Stored data entries
---
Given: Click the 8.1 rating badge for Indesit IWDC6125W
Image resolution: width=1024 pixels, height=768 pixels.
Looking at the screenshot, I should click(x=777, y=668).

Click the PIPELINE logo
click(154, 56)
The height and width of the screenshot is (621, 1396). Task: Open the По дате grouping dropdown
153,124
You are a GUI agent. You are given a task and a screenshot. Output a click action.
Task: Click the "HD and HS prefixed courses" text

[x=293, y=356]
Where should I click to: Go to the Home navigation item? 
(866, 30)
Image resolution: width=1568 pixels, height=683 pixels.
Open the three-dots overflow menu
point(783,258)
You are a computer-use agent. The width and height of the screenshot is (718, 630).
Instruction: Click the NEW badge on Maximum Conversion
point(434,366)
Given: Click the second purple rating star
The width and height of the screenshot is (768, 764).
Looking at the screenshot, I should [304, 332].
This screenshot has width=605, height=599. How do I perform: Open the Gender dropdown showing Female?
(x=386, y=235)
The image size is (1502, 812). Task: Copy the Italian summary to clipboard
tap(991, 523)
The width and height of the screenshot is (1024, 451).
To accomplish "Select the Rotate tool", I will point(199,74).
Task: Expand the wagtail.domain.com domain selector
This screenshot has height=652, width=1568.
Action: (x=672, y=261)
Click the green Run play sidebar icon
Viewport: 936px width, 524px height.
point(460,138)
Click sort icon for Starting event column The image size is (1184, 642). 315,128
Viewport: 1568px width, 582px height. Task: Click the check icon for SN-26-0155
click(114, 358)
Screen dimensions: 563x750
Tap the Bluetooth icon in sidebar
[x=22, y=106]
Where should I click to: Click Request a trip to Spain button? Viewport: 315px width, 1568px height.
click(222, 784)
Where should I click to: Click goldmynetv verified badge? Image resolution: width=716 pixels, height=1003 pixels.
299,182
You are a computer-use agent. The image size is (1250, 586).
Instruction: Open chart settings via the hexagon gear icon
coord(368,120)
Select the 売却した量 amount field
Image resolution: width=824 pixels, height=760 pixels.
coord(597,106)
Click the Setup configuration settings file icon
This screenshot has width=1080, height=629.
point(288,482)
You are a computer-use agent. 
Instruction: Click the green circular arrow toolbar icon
---
Your goal:
All lines in the entries above that hold the word "rating" need to be copied.

Answer to this problem:
Given: Click the 8.1 rating badge for Indesit IWDC6125W
Given: Click the second purple rating star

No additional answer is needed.